If extradited, Assange risks a 175-year sentence in the “Alcatraz of the Rockies,” otherwise known as the United States Penitentiary Administrative Maximum Facility in Florence, Colorado. Its harsh regime would see him in permanent solitary confinement in a concrete box cell with a window four inches wide, with six bed checks a day and one hour of exercise in an outdoor cage. His fellow inmates would be “Unabomber” Ted Kaczynski, Boston Marathon bomber Dzhokhar Tsarnaev, FBI-agent-turned-Russian-spy Robert Hanssen, Oklahoma City co-bomber Terry Nichols, and Mexican drug baron Joaquín “El Chapo” Guzmán Loera.

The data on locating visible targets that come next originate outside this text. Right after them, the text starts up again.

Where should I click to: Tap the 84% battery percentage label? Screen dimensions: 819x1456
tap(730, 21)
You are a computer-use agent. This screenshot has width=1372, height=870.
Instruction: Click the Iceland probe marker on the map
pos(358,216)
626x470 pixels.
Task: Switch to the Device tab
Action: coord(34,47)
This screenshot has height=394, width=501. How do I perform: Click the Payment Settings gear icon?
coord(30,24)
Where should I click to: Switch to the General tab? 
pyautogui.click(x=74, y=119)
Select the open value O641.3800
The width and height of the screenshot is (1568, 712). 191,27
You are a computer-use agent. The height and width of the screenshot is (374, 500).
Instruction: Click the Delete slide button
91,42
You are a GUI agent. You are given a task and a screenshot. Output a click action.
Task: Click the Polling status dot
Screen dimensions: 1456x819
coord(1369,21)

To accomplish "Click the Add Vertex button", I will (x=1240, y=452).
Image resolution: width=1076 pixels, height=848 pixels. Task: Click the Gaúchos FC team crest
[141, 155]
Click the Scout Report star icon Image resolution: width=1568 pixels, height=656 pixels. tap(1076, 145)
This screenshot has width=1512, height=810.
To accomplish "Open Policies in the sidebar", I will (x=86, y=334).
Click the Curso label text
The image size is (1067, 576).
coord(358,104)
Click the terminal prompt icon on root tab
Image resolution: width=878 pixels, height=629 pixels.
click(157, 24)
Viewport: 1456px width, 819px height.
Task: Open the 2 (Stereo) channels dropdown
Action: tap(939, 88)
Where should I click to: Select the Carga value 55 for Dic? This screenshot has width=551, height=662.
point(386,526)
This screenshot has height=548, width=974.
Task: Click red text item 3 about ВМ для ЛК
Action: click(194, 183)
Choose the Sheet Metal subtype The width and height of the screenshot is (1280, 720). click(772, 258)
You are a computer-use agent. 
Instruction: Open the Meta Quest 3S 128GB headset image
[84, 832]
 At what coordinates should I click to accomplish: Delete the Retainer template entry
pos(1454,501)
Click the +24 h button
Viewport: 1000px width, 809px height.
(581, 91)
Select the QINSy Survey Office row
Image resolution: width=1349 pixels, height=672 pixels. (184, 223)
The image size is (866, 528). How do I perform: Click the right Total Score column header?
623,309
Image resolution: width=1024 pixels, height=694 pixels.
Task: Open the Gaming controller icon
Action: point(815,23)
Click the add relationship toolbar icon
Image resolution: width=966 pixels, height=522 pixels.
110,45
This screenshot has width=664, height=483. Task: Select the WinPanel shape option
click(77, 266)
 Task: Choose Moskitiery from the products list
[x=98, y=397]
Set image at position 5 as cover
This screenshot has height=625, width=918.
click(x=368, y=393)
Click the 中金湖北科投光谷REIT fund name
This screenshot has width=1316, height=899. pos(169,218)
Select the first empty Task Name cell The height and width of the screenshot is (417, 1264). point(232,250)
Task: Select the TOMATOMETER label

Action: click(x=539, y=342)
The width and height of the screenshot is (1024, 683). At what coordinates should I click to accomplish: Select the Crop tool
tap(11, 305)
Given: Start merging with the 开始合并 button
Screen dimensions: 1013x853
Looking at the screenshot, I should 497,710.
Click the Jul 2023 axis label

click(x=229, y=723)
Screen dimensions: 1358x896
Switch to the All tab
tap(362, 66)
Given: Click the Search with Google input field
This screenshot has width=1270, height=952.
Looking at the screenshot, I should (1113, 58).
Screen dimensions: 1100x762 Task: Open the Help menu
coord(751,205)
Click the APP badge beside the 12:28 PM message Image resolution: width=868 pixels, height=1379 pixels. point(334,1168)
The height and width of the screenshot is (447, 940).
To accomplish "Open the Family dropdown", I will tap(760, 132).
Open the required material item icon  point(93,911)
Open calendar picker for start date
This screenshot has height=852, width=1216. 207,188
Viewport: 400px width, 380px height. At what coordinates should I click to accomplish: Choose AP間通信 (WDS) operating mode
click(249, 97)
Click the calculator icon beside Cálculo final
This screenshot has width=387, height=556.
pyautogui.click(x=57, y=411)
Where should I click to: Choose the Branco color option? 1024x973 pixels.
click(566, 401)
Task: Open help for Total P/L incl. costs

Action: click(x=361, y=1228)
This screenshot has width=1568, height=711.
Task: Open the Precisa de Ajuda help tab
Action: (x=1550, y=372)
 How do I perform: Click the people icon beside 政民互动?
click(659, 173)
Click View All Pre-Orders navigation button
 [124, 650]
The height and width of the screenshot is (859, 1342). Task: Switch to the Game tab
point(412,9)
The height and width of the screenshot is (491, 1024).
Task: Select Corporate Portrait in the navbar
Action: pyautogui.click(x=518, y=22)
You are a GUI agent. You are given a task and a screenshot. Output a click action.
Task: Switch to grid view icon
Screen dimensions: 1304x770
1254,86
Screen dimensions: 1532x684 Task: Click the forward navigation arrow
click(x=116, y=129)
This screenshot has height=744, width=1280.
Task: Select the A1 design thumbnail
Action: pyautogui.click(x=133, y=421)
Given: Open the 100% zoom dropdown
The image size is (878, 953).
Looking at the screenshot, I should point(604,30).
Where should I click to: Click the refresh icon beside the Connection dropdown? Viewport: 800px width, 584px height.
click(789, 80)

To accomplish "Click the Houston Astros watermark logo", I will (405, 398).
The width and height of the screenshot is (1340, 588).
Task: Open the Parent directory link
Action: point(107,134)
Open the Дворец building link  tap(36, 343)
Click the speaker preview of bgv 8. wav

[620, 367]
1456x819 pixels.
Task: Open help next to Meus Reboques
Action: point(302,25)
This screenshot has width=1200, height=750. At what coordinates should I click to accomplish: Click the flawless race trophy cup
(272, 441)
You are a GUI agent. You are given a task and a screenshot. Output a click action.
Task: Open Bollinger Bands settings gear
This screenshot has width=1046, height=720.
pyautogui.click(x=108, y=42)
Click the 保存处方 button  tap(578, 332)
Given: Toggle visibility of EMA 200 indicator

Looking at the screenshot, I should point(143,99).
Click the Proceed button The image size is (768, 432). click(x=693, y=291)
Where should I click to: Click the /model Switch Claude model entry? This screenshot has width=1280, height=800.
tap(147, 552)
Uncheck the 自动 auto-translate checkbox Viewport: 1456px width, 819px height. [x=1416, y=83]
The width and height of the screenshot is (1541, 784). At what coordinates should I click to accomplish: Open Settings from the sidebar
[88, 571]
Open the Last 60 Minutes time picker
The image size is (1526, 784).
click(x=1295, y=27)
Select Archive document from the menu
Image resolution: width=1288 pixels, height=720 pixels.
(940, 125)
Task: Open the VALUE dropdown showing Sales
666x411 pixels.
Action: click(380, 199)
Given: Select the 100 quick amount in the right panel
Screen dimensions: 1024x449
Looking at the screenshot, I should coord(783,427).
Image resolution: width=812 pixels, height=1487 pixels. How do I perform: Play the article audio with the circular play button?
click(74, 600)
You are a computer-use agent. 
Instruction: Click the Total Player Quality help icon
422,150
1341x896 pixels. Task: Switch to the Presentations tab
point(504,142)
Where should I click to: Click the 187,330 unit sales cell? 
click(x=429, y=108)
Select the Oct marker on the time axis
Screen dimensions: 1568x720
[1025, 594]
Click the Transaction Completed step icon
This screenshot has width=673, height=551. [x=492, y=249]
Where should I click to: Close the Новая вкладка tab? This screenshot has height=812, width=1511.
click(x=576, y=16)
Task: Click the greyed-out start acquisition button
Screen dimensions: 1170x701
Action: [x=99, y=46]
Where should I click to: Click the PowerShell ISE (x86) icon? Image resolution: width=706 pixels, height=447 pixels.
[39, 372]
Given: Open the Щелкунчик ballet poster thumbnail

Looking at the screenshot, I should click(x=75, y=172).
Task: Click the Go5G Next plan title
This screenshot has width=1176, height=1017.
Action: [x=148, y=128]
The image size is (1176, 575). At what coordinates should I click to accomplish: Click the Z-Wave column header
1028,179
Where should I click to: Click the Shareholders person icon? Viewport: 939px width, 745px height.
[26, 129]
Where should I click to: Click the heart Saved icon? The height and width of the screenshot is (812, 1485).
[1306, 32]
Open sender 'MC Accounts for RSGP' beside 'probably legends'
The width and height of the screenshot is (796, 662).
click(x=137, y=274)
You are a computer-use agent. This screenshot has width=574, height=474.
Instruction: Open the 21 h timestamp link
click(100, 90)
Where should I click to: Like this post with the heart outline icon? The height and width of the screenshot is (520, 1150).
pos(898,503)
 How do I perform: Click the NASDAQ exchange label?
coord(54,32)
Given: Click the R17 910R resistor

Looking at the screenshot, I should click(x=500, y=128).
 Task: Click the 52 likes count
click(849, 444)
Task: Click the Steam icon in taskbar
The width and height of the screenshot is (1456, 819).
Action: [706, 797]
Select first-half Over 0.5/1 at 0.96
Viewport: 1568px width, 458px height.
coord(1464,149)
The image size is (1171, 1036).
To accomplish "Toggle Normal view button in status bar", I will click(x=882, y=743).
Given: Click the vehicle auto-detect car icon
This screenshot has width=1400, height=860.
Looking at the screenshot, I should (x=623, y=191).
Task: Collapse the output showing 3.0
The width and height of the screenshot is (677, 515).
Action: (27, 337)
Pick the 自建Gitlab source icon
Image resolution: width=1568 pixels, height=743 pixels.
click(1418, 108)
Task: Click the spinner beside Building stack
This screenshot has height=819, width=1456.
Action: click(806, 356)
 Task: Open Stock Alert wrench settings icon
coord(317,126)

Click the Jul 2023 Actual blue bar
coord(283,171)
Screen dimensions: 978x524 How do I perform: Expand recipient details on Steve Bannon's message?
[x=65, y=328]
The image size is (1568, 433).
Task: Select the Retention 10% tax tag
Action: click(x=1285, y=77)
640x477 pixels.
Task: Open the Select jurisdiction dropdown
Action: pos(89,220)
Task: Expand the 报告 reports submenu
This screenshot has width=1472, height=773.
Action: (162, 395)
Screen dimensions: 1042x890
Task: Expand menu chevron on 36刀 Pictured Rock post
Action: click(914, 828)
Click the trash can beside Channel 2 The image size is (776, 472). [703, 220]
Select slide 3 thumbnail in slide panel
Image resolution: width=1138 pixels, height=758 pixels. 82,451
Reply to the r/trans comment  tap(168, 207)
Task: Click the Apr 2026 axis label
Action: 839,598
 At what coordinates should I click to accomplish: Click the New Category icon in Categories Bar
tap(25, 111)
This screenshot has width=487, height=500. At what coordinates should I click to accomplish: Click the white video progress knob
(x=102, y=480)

Trump may contend that journalists and publishers are no different from terrorists, serial killers, and narcotics traffickers. Biden is free to take another view. Does he want to begin his term of office carrying the burden of that Trump legacy? Assange stands in the tradition of Carl Bernstein and Bob Woodward during Watergate, Ellsberg with the Pentagon Papers, Seymour Hersh over the My Lai massacre, Sydney Schanberg on America’s massive bombardment of Cambodia, plus hundreds of others who, vilified at the time, have been vindicated by the judgment of history.
Those who insist Assange must pay for his actions can be satisfied that he has already suffered severe punishment. He has spent the past 10 years under confinement: first under house arrest, then as a political refugee in Ecuador’s embassy in London, and for the past year and a half in Belmarsh, a high-security prison outside of London, under conditions that U.N. Rapporteur on Torture Nils Melzer called “psychological torture.” Assange’s health has deteriorated to the point that 117 physicians wrote to British medical journal The Lancet last February that he is suffering “psychological torture and medical neglect.” Expert medical witnesses who have examined Assange at Belmarsh testified at his extradition hearing in September that, if extradition proceeds, his suicide is inevitable.
Does Biden want to begin his term of office carrying the burden of that Trump legacy?
The American Civil Liberties Union, Amnesty International, the Committee to Protect Journalists, Reporters Without Borders, and other defenders of free expression have repeatedly called for Assange’s immediate release. Ellsberg issued a warning to journalists and publishers about Assange: “If he is extradited to the U.S. and convicted, he will not be the last.”
Biden’s choice on January 20 is between the opposite courses taken by his two immediate predecessors, Obama and Trump. His conscience should tell him which to follow.
Correction: December 2, 2020
A previous version of this article referred to President Barack Obama’s 2017 commutation of Chelsea Manning’s sentence as a pardon, and stated that Julian Assange risks a 170-year sentence if extradited to the U.S. and convicted. In fact, he risks a 175-year sentence.